I’m learning I have a lot to learn.
At the first games, I found myself yelling advice to the grandkids. Me, who never played soccer. I found myself cheering for my grandchild, no one else. I found myself yelling for their teammates to run, score, pass. And I groaned when they missed a goal.
My daughter gently pointed out that I was to sit quietly and enjoy watching all of the kids play.
That’s when I looked around at the other parents. Most were well behaved, but some were yelling advice from the sidelines or criticizing the refs, the goalie, the other team.
That’s when it hit me. Our children are listening. They’re watching.
There’s a bigger game at stake.
The game of life.
I went back and reread “The Conscious Parent” by Shefali Tsabary. I want to be a fully conscious grandparent. Her book offers tips on how to celebrate who your children are, not how they perform at a task or sport.
Her advice? Don’t get caught up in your agenda or try to live through them and fulfill your longing to win or be good at something. You don’t need to constantly demonstrate how much you know about something.
Instead of saying, “If I were you …” or “If you ask me …” or “I would do it this way …” Say things like, “I appreciate you. I’m so happy to be here with you. I admire the way you …”
Then I went online and read articles on how to be a better soccer supporter. Here’s the best advice I learned:
Don’t yell advice to your soccer player. Let the coaches coach. No yelling, “Pass. Shoot it. Run up. Get the ball.” Too many players turn to follow their parent’s voice instead of their coach’s, the person who actually has a game plan for the whole team, not just your player.

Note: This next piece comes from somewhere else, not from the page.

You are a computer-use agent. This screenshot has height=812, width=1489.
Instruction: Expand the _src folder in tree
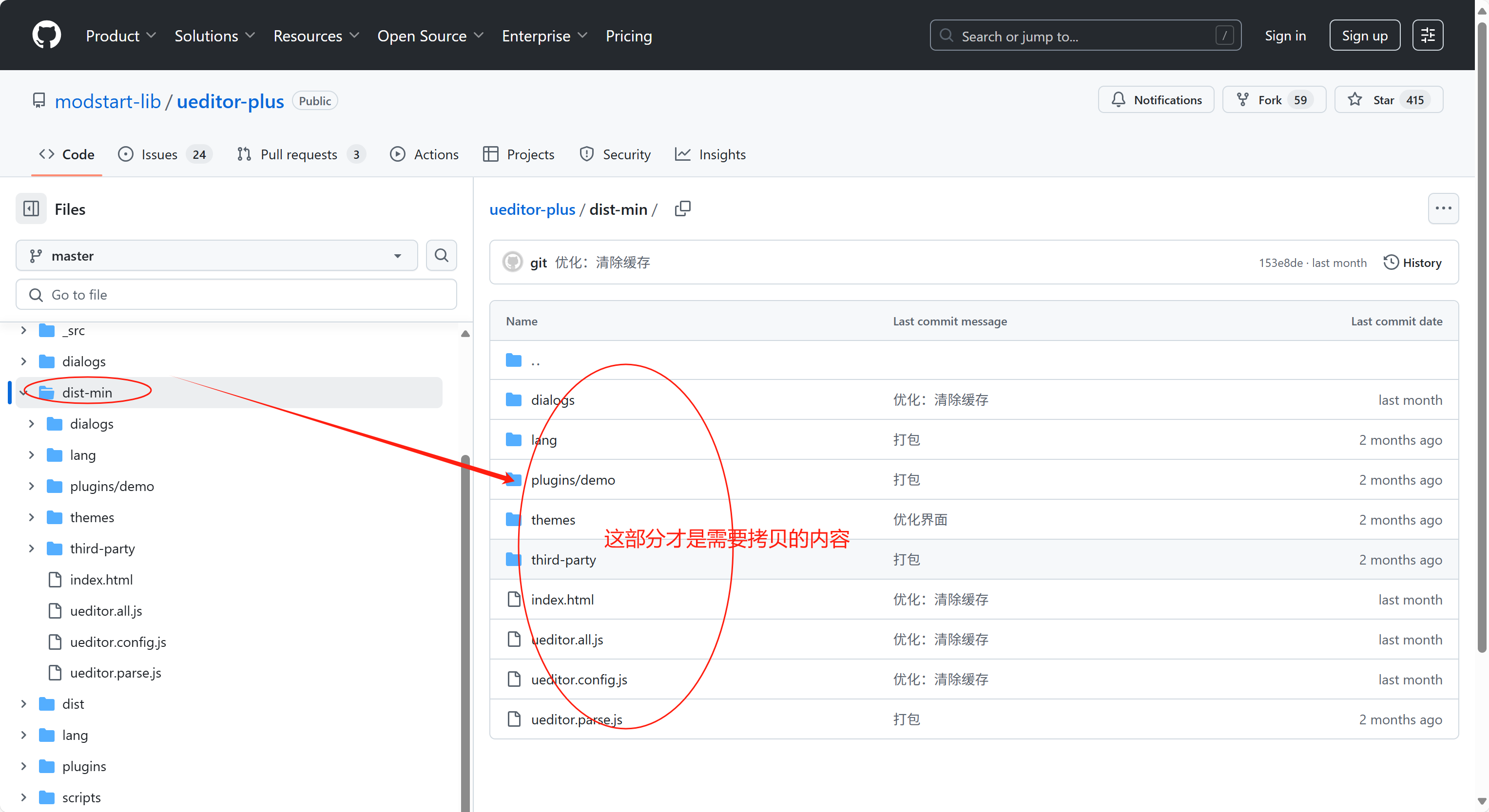pyautogui.click(x=24, y=330)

Know the game. Learn the rules and the various positions on the field.
Leave the refs alone. Some of them look like they’re 16. They’re doing it for the love of the game, not to increase their 401(k).
Smile. When your child or grandchildren does look at you, they should see you happy, not angry or frustrated. Let them see you having fun.
Enjoy watching them play. They can run and kick. Some kids can’t. You’re alive to see it. Some parents and grandparents aren’t.
Get off your phone. Give them your full attention. Nothing on Facebook or Twitter or TikTok is more important than your child.
Cheer for the whole team, not just your player. Learn the names of the other kids on their team. When in doubt, cheer, “Go team. Great teamwork.”
Show them how to lose well. Don’t let them hear you criticize the ref or blame anyone else. Losing is part of life. It’s not life and death. Losing is neutral. You win some, you lose some. You play for the love of the game.
Thank the coach and the ref for their time. Be a role model of gratitude.
Instead of going over what your player did right or wrong, ask, “Did you have fun today?”
Ask, “What did you learn?” You learn more from a game you lose than from a game you win.
Praise your kids or grandkids for giving it their best, for running hard, for taking risks.
Thank them for showing up, and hopefully, for helping you schlep all that stuff back to your car.